My Router syncs at 20-22mb/s and my throughout testing on the line tends to cap out around 3-6mb/s. I tried around 5 different brands of router and still get same issue.

now if I stream I-player and then run the speed test the line will hit the around 16mb/s. 

if I run speed tests normally the speed test will slowly 'throttle up ' so the speed goes from 0 and slowly increase in speed to around 6-7mb/s then slowly throttles down until the speed test is complete (almost like flooring it in a car then taking foot off accelerator)

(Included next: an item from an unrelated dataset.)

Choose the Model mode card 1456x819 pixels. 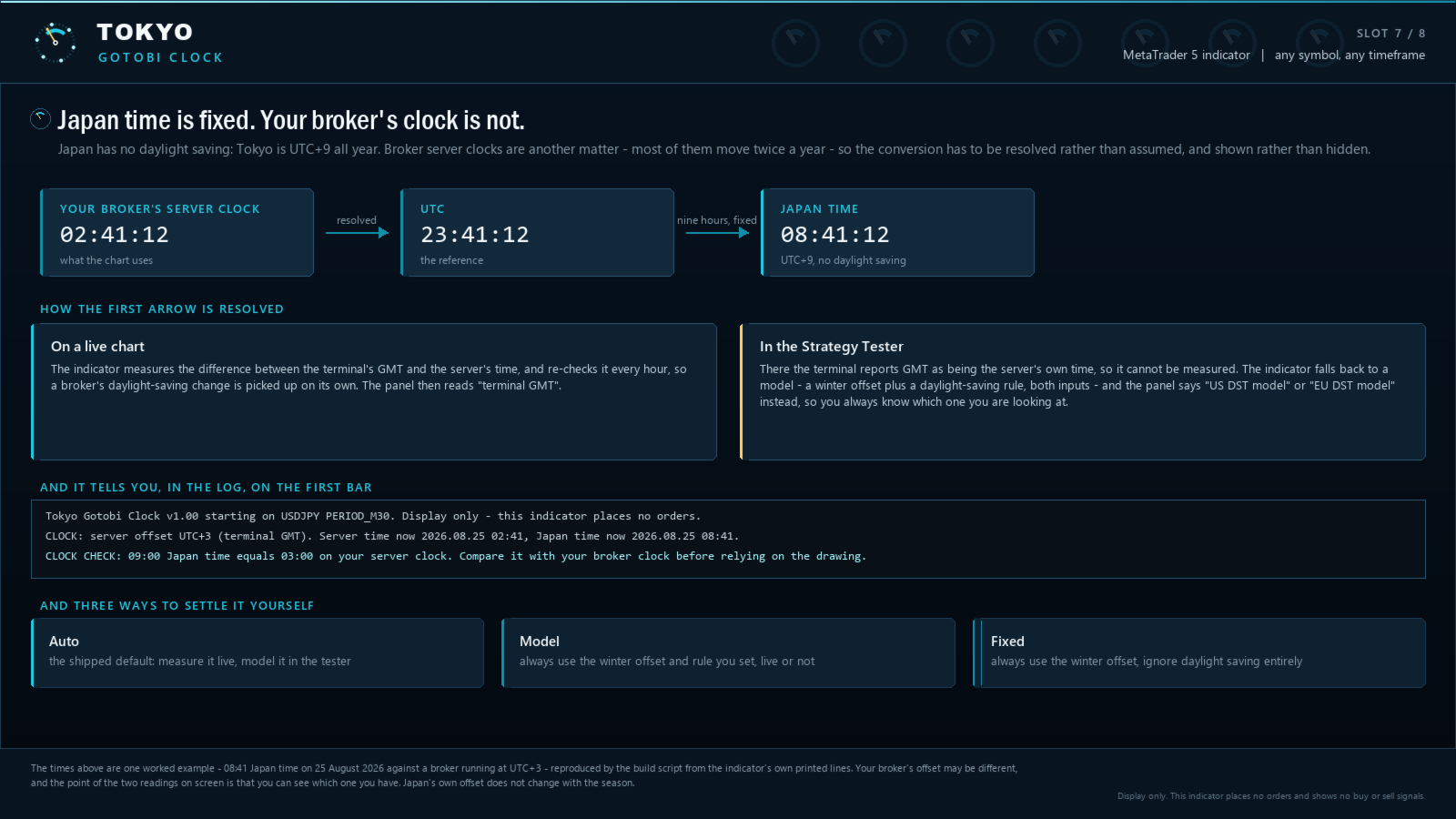728,652
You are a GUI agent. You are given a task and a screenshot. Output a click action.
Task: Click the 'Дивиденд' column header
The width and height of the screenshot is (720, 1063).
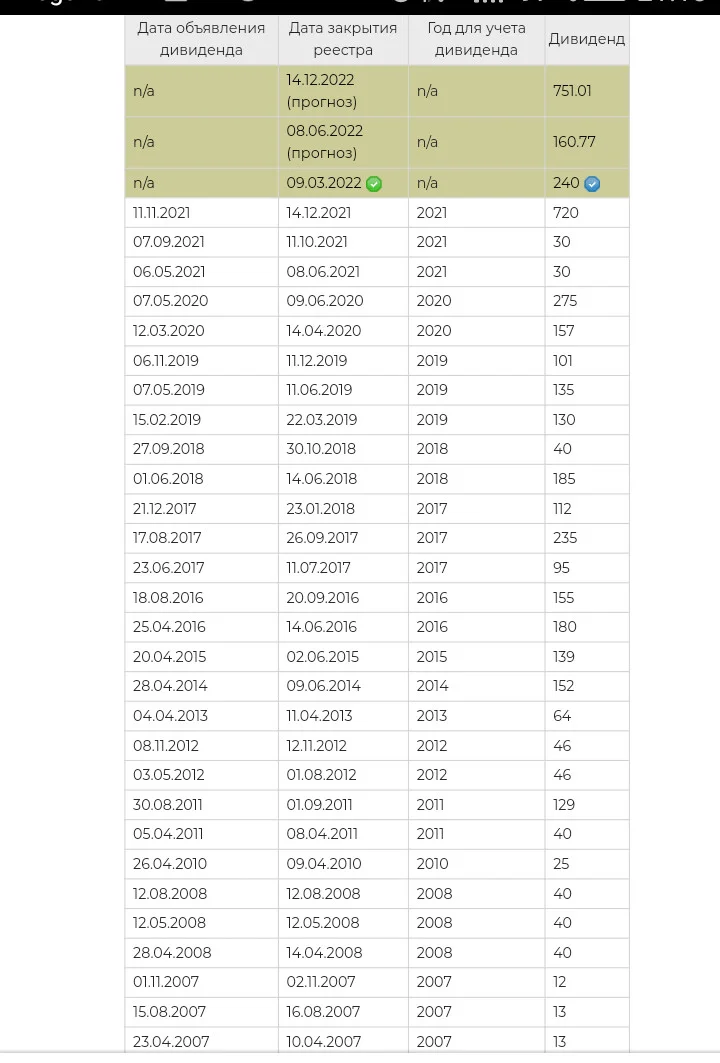pyautogui.click(x=586, y=39)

I brought my PC into work and we isolated the router i was using as being no good (on 100mb test bed it barely hit 10mb/s) so we swapped it for a router we tested on testbed as being 100mb capable.

Got it home and once again when connected to my PC the same issue occurred.

The PC I got through PC Specialists and I updated to Windows 7 from Vista and the issue has kind of followed it over.

I am only person using my connection 

PC Specs:
*Processor (CPU) *Intel® Core™2 Quad Q9400 (2.66GHz) 1333MHz FSB/6MB Cache
*Motherboard *ASUS® P5N-D: DDR2, SATAII, 2 x PCI-e x16, 2 PCI, 2 x PCI-e x1
*Memory (RAM) *4GB CORSAIR XMS2 800MHz - LIFETIME WARRANTY! (2x2GB)
*Graphics Card *1024MB GEFORCE 9800GT PCI Express + DVI + 
*Memory - *1000GB SERIAL ATA II HARD DRIVE WITH 32MB CACHE (7,200rpm)
*Sound Card *ONBOARD 8 CHANNEL (7.1) HIGH DEF AUDIO (AS STANDARD)
*Network Facilities *ONBOARD 10/100/1000 GIGABIT LAN PORT


----------



## ebackhus (Apr 21, 2005)

That SNR is terrible. If you have DSL it should be 8 or higher. If you have cable it should be 30 or higher.


----------